[Pixel coordinate grounding data]
──────────────────────────────
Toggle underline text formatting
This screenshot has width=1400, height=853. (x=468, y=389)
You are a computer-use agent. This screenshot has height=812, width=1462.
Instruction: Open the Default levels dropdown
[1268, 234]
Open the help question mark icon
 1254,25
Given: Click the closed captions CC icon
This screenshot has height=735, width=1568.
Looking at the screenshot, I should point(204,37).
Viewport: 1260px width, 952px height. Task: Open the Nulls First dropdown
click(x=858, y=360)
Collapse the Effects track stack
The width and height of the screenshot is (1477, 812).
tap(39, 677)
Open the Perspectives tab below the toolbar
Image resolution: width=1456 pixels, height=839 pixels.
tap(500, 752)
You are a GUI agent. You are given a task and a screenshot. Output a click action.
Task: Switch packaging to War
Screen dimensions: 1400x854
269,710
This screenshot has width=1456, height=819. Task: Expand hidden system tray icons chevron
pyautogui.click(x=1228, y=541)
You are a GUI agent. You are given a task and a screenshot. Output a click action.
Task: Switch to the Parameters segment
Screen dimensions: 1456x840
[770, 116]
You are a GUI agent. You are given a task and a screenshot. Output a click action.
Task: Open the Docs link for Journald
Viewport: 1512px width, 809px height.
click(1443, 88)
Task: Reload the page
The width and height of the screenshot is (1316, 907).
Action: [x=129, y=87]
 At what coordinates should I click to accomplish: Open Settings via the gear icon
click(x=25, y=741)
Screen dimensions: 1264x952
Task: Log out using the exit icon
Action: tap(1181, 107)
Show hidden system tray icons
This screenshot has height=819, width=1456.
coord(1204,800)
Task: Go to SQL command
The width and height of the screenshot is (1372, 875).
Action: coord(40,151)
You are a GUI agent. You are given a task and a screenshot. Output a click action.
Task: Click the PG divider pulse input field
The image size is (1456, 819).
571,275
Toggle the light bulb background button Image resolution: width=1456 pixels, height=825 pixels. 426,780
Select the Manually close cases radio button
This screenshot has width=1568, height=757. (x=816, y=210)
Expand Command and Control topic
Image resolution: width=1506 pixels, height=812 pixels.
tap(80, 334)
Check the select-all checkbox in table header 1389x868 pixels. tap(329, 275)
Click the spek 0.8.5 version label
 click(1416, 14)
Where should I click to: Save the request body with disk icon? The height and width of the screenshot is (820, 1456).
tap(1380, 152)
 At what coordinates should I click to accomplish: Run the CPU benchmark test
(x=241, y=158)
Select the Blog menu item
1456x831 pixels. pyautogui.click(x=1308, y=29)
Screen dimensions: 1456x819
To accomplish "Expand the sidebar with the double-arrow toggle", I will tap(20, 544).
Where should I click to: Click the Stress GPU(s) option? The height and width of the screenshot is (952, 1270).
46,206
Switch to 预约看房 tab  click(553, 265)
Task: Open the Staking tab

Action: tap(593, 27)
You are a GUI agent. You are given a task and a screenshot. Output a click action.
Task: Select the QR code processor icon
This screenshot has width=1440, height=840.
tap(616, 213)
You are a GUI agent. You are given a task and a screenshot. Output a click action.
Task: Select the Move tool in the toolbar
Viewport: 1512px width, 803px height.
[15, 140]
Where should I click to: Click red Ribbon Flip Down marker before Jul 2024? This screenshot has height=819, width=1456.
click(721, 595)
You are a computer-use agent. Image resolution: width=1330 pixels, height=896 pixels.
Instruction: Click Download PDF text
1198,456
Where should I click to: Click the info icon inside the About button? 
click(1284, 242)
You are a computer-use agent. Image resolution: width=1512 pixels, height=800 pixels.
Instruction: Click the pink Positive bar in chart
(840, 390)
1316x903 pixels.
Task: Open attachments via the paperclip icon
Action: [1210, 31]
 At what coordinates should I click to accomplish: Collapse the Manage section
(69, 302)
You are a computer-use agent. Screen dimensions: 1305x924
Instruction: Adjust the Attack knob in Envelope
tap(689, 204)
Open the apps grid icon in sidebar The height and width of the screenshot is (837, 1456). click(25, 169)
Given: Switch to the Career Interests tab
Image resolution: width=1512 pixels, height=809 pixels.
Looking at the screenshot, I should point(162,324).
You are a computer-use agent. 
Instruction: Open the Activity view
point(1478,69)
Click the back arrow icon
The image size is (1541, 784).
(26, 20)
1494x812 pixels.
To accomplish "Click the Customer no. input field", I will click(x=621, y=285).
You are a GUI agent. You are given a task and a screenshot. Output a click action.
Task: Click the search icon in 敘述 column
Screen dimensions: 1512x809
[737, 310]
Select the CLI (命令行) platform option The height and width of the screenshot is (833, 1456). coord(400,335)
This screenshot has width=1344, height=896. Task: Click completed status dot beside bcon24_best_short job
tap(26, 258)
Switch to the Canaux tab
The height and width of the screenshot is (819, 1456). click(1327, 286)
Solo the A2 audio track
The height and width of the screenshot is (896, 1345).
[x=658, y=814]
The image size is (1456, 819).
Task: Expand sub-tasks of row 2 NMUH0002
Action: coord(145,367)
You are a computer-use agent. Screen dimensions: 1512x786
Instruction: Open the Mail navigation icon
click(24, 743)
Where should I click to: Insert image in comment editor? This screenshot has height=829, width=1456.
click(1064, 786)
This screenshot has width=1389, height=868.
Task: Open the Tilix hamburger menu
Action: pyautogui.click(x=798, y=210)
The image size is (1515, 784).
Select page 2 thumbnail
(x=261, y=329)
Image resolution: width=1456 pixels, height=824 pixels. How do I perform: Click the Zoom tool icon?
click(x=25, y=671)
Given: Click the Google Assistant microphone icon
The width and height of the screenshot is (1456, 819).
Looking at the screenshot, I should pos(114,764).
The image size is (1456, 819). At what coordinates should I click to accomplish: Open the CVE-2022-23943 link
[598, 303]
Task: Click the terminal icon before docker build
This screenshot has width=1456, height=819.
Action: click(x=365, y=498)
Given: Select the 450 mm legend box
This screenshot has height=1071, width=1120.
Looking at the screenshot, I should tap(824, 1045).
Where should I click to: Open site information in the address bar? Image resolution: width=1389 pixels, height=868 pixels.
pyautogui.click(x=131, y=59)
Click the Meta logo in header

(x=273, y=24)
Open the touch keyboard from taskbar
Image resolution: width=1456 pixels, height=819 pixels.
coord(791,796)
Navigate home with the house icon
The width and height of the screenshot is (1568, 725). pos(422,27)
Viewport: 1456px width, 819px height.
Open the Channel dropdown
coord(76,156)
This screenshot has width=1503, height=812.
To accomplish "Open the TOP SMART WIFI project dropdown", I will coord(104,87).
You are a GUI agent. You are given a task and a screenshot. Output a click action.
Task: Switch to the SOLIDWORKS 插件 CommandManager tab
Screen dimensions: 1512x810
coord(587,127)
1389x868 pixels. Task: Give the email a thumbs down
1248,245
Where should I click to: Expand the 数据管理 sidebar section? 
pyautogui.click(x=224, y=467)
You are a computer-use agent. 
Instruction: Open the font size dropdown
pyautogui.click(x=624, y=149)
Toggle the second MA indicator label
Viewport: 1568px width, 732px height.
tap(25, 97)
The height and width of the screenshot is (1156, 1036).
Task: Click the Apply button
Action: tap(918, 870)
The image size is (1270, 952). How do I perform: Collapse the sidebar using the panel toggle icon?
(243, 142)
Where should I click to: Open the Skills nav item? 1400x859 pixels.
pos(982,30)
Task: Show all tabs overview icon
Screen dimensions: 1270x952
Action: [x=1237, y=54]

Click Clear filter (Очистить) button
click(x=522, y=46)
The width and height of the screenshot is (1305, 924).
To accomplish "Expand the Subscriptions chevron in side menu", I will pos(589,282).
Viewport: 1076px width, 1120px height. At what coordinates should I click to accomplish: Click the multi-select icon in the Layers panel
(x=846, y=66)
──────────────────────────────
**YOUR TASK:** Give back all the records above exactly. Keep every word.

**TASK RESULT:**
Toggle underline text formatting
This screenshot has width=1400, height=853. (x=468, y=389)
You are a computer-use agent. This screenshot has height=812, width=1462.
Instruction: Open the Default levels dropdown
[1268, 234]
Open the help question mark icon
 1254,25
Given: Click the closed captions CC icon
This screenshot has height=735, width=1568.
Looking at the screenshot, I should point(204,37).
Viewport: 1260px width, 952px height. Task: Open the Nulls First dropdown
click(x=858, y=360)
Collapse the Effects track stack
The width and height of the screenshot is (1477, 812).
tap(39, 677)
Open the Perspectives tab below the toolbar
Image resolution: width=1456 pixels, height=839 pixels.
tap(500, 752)
You are a GUI agent. You are given a task and a screenshot. Output a click action.
Task: Switch packaging to War
Screen dimensions: 1400x854
269,710
This screenshot has width=1456, height=819. Task: Expand hidden system tray icons chevron
pyautogui.click(x=1228, y=541)
You are a GUI agent. You are given a task and a screenshot. Output a click action.
Task: Switch to the Parameters segment
Screen dimensions: 1456x840
[770, 116]
You are a GUI agent. You are given a task and a screenshot. Output a click action.
Task: Open the Docs link for Journald
Viewport: 1512px width, 809px height.
click(1443, 88)
Task: Reload the page
The width and height of the screenshot is (1316, 907).
Action: [x=129, y=87]
 At what coordinates should I click to accomplish: Open Settings via the gear icon
click(x=25, y=741)
Screen dimensions: 1264x952
Task: Log out using the exit icon
Action: tap(1181, 107)
Show hidden system tray icons
This screenshot has height=819, width=1456.
coord(1204,800)
Task: Go to SQL command
The width and height of the screenshot is (1372, 875).
Action: coord(40,151)
You are a GUI agent. You are given a task and a screenshot. Output a click action.
Task: Click the PG divider pulse input field
The image size is (1456, 819).
571,275
Toggle the light bulb background button Image resolution: width=1456 pixels, height=825 pixels. 426,780
Select the Manually close cases radio button
This screenshot has width=1568, height=757. (x=816, y=210)
Expand Command and Control topic
Image resolution: width=1506 pixels, height=812 pixels.
tap(80, 334)
Check the select-all checkbox in table header 1389x868 pixels. tap(329, 275)
Click the spek 0.8.5 version label
 click(1416, 14)
Where should I click to: Save the request body with disk icon? The height and width of the screenshot is (820, 1456).
tap(1380, 152)
 At what coordinates should I click to accomplish: Run the CPU benchmark test
(x=241, y=158)
Select the Blog menu item
1456x831 pixels. pyautogui.click(x=1308, y=29)
Screen dimensions: 1456x819
To accomplish "Expand the sidebar with the double-arrow toggle", I will tap(20, 544).
Where should I click to: Click the Stress GPU(s) option? The height and width of the screenshot is (952, 1270).
46,206
Switch to 预约看房 tab  click(553, 265)
Task: Open the Staking tab

Action: tap(593, 27)
You are a GUI agent. You are given a task and a screenshot. Output a click action.
Task: Select the QR code processor icon
This screenshot has width=1440, height=840.
tap(616, 213)
You are a GUI agent. You are given a task and a screenshot. Output a click action.
Task: Select the Move tool in the toolbar
Viewport: 1512px width, 803px height.
[15, 140]
Where should I click to: Click red Ribbon Flip Down marker before Jul 2024? This screenshot has height=819, width=1456.
click(721, 595)
You are a computer-use agent. Image resolution: width=1330 pixels, height=896 pixels.
Instruction: Click Download PDF text
1198,456
Where should I click to: Click the info icon inside the About button? 
click(1284, 242)
You are a computer-use agent. Image resolution: width=1512 pixels, height=800 pixels.
Instruction: Click the pink Positive bar in chart
(840, 390)
1316x903 pixels.
Task: Open attachments via the paperclip icon
Action: [1210, 31]
 At what coordinates should I click to accomplish: Collapse the Manage section
(69, 302)
You are a computer-use agent. Screen dimensions: 1305x924
Instruction: Adjust the Attack knob in Envelope
tap(689, 204)
Open the apps grid icon in sidebar The height and width of the screenshot is (837, 1456). click(25, 169)
Given: Switch to the Career Interests tab
Image resolution: width=1512 pixels, height=809 pixels.
Looking at the screenshot, I should point(162,324).
You are a computer-use agent. 
Instruction: Open the Activity view
point(1478,69)
Click the back arrow icon
The image size is (1541, 784).
(26, 20)
1494x812 pixels.
To accomplish "Click the Customer no. input field", I will click(x=621, y=285).
You are a GUI agent. You are given a task and a screenshot. Output a click action.
Task: Click the search icon in 敘述 column
Screen dimensions: 1512x809
[737, 310]
Select the CLI (命令行) platform option The height and width of the screenshot is (833, 1456). coord(400,335)
This screenshot has width=1344, height=896. Task: Click completed status dot beside bcon24_best_short job
tap(26, 258)
Switch to the Canaux tab
The height and width of the screenshot is (819, 1456). click(1327, 286)
Solo the A2 audio track
The height and width of the screenshot is (896, 1345).
[x=658, y=814]
The image size is (1456, 819).
Task: Expand sub-tasks of row 2 NMUH0002
Action: coord(145,367)
You are a computer-use agent. Screen dimensions: 1512x786
Instruction: Open the Mail navigation icon
click(24, 743)
Where should I click to: Insert image in comment editor? This screenshot has height=829, width=1456.
click(1064, 786)
This screenshot has width=1389, height=868.
Task: Open the Tilix hamburger menu
Action: pyautogui.click(x=798, y=210)
The image size is (1515, 784).
Select page 2 thumbnail
(x=261, y=329)
Image resolution: width=1456 pixels, height=824 pixels. How do I perform: Click the Zoom tool icon?
click(x=25, y=671)
Given: Click the Google Assistant microphone icon
The width and height of the screenshot is (1456, 819).
Looking at the screenshot, I should pos(114,764).
The image size is (1456, 819). At what coordinates should I click to accomplish: Open the CVE-2022-23943 link
[598, 303]
Task: Click the terminal icon before docker build
This screenshot has width=1456, height=819.
Action: click(x=365, y=498)
Given: Select the 450 mm legend box
This screenshot has height=1071, width=1120.
Looking at the screenshot, I should tap(824, 1045).
Where should I click to: Open site information in the address bar? Image resolution: width=1389 pixels, height=868 pixels.
pyautogui.click(x=131, y=59)
Click the Meta logo in header

(x=273, y=24)
Open the touch keyboard from taskbar
Image resolution: width=1456 pixels, height=819 pixels.
coord(791,796)
Navigate home with the house icon
The width and height of the screenshot is (1568, 725). pos(422,27)
Viewport: 1456px width, 819px height.
Open the Channel dropdown
coord(76,156)
This screenshot has width=1503, height=812.
To accomplish "Open the TOP SMART WIFI project dropdown", I will coord(104,87).
You are a GUI agent. You are given a task and a screenshot. Output a click action.
Task: Switch to the SOLIDWORKS 插件 CommandManager tab
Screen dimensions: 1512x810
coord(587,127)
1389x868 pixels. Task: Give the email a thumbs down
1248,245
Where should I click to: Expand the 数据管理 sidebar section? 
pyautogui.click(x=224, y=467)
You are a computer-use agent. 
Instruction: Open the font size dropdown
pyautogui.click(x=624, y=149)
Toggle the second MA indicator label
Viewport: 1568px width, 732px height.
tap(25, 97)
The height and width of the screenshot is (1156, 1036).
Task: Click the Apply button
Action: tap(918, 870)
The image size is (1270, 952). How do I perform: Collapse the sidebar using the panel toggle icon?
(243, 142)
Where should I click to: Open the Skills nav item? 1400x859 pixels.
pos(982,30)
Task: Show all tabs overview icon
Screen dimensions: 1270x952
Action: [x=1237, y=54]

Click Clear filter (Очистить) button
click(x=522, y=46)
The width and height of the screenshot is (1305, 924).
To accomplish "Expand the Subscriptions chevron in side menu", I will pos(589,282).
Viewport: 1076px width, 1120px height. At what coordinates should I click to accomplish: Click the multi-select icon in the Layers panel
(x=846, y=66)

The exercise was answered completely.